> **Exercise directions**
Give every line from the one containing "Given: Tap the word" down through the one containing "Given: Pick the word Server in the label" as a Markdown table with the columns Row and Line, numbering the rows and skipping blank lines. Omit the pictures.

Records for locating the described items
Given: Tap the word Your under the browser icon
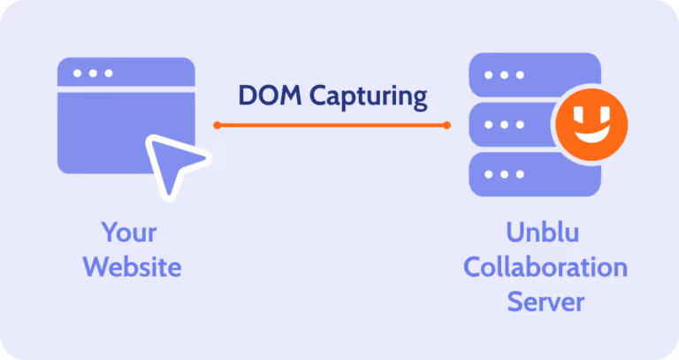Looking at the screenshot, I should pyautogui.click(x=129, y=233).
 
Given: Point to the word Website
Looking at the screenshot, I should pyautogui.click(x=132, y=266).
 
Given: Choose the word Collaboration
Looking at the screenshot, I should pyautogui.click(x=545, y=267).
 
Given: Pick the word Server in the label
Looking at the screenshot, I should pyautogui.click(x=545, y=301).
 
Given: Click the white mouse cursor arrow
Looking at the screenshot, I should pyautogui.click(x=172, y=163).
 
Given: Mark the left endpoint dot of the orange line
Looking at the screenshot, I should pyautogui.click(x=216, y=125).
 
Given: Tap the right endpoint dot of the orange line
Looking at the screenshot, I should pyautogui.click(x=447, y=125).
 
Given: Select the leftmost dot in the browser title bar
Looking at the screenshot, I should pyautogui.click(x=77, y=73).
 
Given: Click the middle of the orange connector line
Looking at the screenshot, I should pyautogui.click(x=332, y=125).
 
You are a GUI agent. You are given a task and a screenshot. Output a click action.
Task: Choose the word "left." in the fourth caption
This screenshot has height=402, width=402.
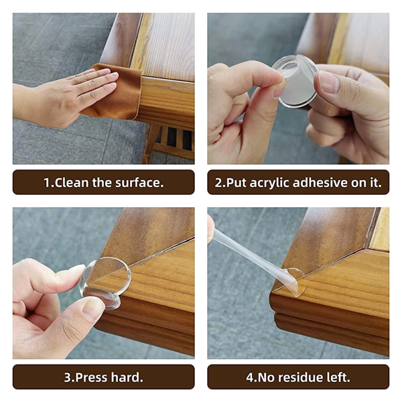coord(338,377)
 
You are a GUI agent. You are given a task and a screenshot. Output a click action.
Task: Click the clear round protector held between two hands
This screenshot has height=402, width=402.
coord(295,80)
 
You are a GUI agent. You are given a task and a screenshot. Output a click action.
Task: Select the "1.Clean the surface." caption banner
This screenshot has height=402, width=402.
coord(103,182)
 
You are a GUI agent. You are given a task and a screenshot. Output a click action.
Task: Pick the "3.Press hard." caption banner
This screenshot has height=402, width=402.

...

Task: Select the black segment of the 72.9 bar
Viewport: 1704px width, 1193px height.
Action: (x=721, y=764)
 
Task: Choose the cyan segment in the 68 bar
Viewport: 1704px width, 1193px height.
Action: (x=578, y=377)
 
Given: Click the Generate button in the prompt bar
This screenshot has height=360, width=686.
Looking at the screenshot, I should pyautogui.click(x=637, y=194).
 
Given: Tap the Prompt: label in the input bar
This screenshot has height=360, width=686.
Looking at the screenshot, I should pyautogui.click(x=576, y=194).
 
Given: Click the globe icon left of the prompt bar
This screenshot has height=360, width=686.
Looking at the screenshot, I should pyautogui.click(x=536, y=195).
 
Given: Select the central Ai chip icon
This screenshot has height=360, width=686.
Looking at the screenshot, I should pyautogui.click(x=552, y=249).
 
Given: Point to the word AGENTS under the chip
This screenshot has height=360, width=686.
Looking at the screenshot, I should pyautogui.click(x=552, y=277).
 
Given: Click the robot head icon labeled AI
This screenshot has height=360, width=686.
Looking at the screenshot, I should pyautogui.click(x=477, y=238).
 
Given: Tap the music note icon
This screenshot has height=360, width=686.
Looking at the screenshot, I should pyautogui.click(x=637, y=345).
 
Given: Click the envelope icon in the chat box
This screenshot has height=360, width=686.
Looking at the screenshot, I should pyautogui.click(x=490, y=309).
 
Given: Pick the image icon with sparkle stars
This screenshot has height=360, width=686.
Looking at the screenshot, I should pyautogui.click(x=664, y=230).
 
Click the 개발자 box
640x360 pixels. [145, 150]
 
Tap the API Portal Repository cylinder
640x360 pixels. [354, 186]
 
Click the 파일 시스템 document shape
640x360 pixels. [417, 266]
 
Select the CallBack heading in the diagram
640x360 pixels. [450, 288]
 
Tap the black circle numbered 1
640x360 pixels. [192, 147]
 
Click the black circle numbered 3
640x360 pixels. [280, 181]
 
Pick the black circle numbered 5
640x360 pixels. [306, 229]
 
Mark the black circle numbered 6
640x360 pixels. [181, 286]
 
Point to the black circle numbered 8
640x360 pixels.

> **Exercise solution**
| Row | Line |
|---|---|
| 1 | Given: Tap the word Your under the browser icon |
| 2 | Looking at the screenshot, I should pyautogui.click(x=129, y=233). |
| 3 | Given: Point to the word Website |
| 4 | Looking at the screenshot, I should pyautogui.click(x=132, y=266). |
| 5 | Given: Choose the word Collaboration |
| 6 | Looking at the screenshot, I should pyautogui.click(x=545, y=267). |
| 7 | Given: Pick the word Server in the label |